PARTS OF THE EXERCISE:
a) In the text on the Moodu Pani soundtrack, which brother of Ilaiyaraaja wrote lyrics for the songs?
b) Extend the text on the Moodu Pani soundtrack, picking up right after its final sentence.

TEXT SHOWN:
——

- Digital cover

Soundtrack album by Ilaiyaraaja
- Released: 1980
- Genre: Film soundtrack
- Language: Tamil
- Label: EMI
- Producer: Ilaiyaraaja

Ilaiyaraaja chronology
| Anbukku Naan Adimai (1980) | Moodu Pani (1980) | Murattu Kaalai (1980) |

= Moodu Pani (soundtrack) =

1980 soundtrack album by Ilaiyaraaja

The soundtrack to the 1980 Tamil-language psychological thriller film Moodu Pani directed by Balu Mahendra, features four songs composed by Ilaiyaraaja, in his 100th film as a music director, and lyrics written by his brother Gangai Amaran and Viji Manuel. The film also marked Ilaiyaraaja's first collaboration with Mahendra who would later work in all of his films. The album was released under the label EMI Records.

——

DATA EXCERPT:
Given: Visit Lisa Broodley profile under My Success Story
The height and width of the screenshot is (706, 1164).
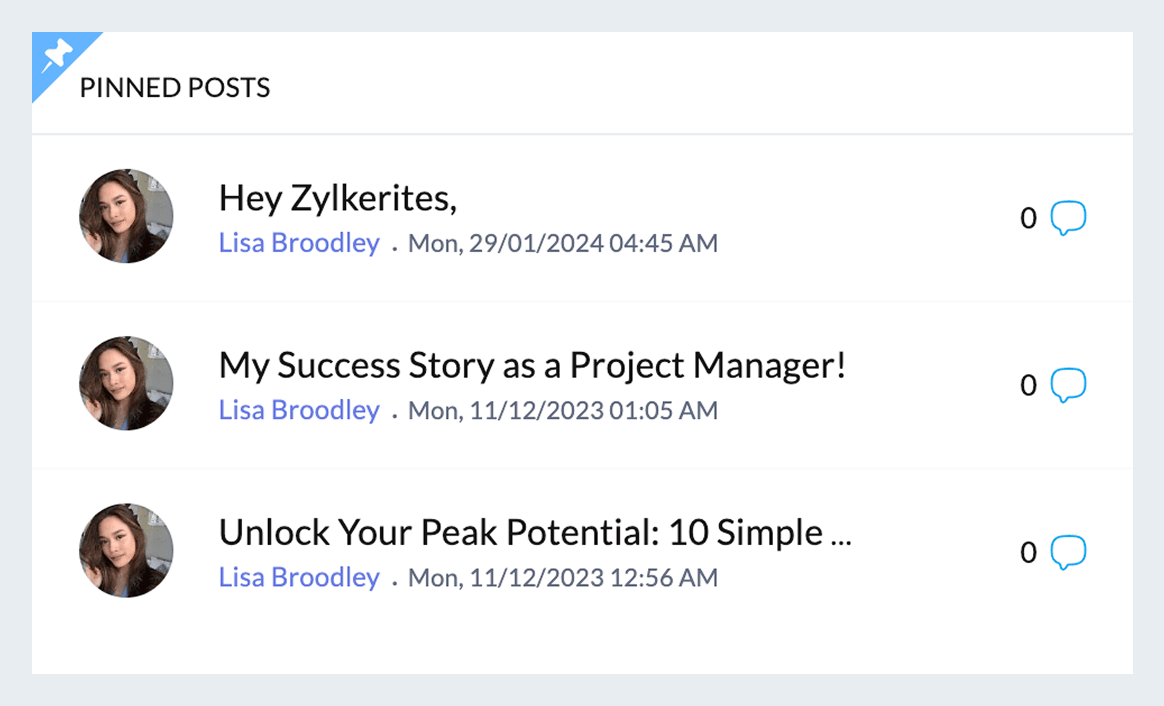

——

WRITTEN RESPONSES:
a) Gangai Amaran

b)
Unlike Ilaiyaraaja's previous films, the soundtrack to Moodu Pani had lesser number of songs. The film was noted for Ilaiyaraaja's first association with A. R. Rahman, who worked as a keyboard programmer in the film's score, and would later become one of the most sought-out composers in Indian cinema.

The album was first issued in a double LP record that consisted only three songs, while the second edition which released in 1981, features all the four songs as heard in the film. Upon release, the song "Yen Iniya Pon Nilave" became highly popular, which led several singers to perform their own renditions in the early 21st century, and also becoming one of the best songs of Ilaiyaraaja and K. J. Yesudas, who performed the song.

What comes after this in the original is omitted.